Photo by Lance Cpl. Preston McDonald

Super Stallion pilots sharpen skills in external lift

27 Aug 2014 | Lance Cpl. Preston McDonald

Marines with Helicopter Support Team, Combat Logistics Battalion 26, 2nd Marine Logistics Group partnered with Marine Heavy Helicopter Training Squadron 302, Marine Aircraft Group 29, 2nd Marine Air Wing to practice single and dual point cargo lifts at Landing Zone Albatross, aboard Marine Corps Base Camp Lejeune, North Carolina, Aug. 27, 2014.

During the training exercise, student pilots were coached and monitored on their ability to successfully maneuver the CH-53E Super Stallion helicopter into position for the ground team to attach heavy loads of cargo. The task requires precision and care, as the large aircraft hovers less than 30 feet above the HST.

Cargo lift techniques are just a few of the many flight operations student pilots must be proficient in before they are assigned to an operational squadron. The training tests the pilots’ ability to manage their crew during a complicated maneuver.

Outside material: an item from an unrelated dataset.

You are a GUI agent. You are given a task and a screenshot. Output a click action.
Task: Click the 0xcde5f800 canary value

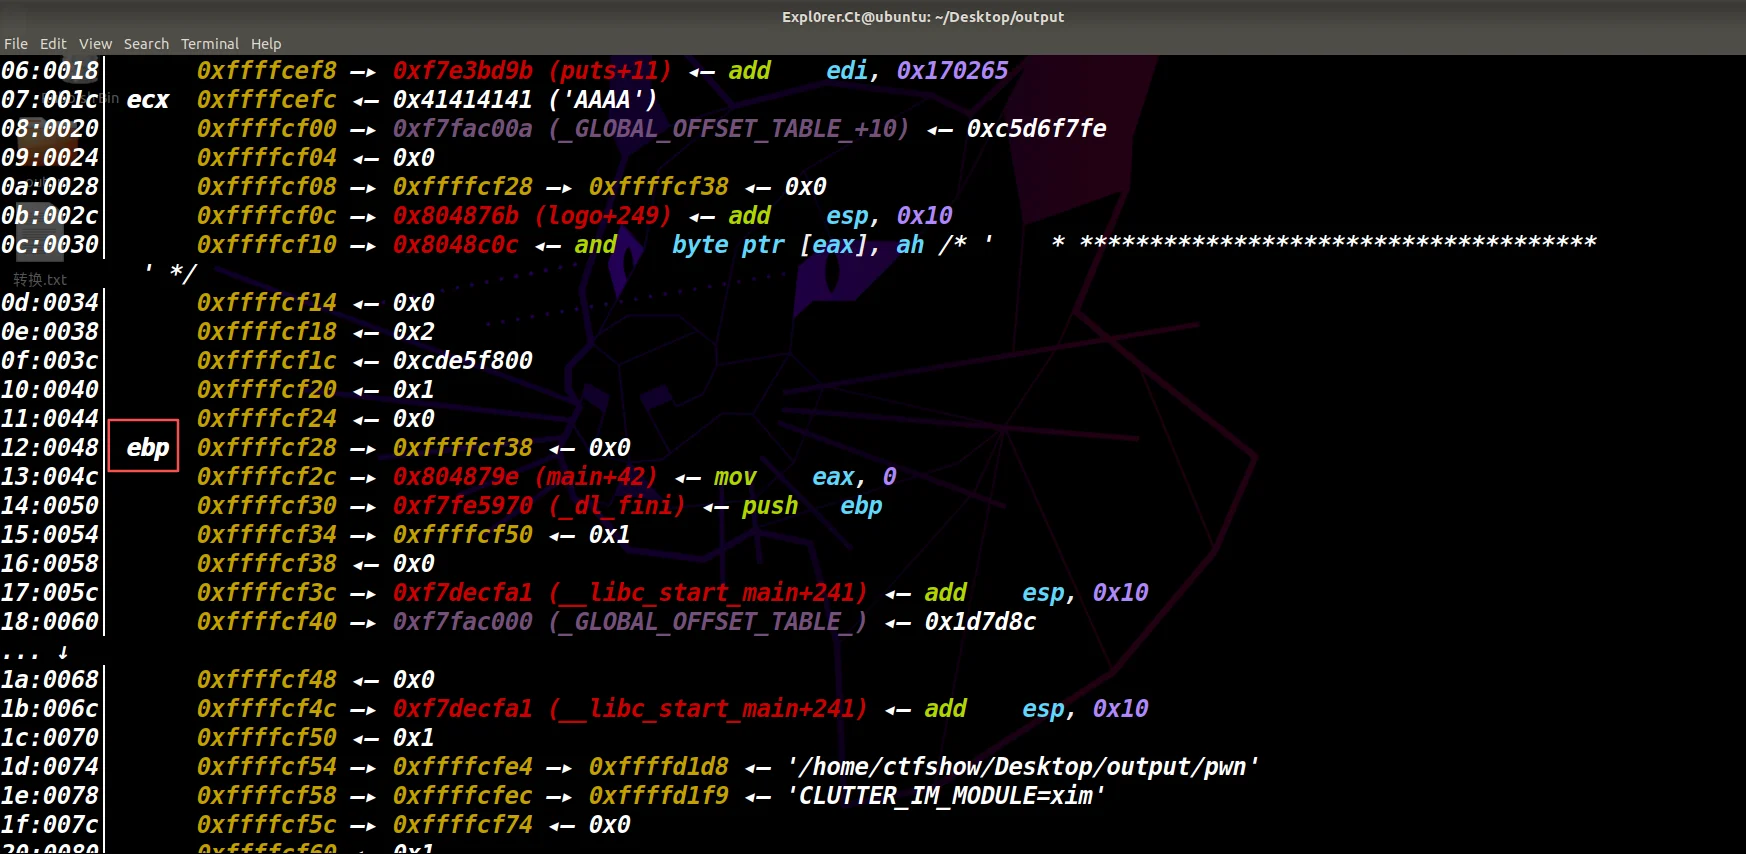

“This sort of training helps cement the crew-resource management that is instrumental to conducting flight operations on our aircraft,” said Capt. Jonathan Williamson, a CH-53E pilot with HMHT-302.

The value of external lift operations, and the training to complete them, is shown in the wide array of scenarios that they have been used for.

Major Matthew Weaver, a pilot instructor, says that the real-world application of external lift training applies to almost any support request, including: Troop emplacement, resupply missions, humanitarian operations, and many other strategic operations.

“The training easily demonstrates the relevance to real-world scenarios to the student pilots,” said Weaver. “We’ve seen multiple major operations in Afghanistan that have relied on the 53’s external capabilities to succeed.”

The pilots conduct training anywhere from 12 to 20 hours per week, where they perform various troop delivery, equipment emplacement and HST operations based on the required curriculum.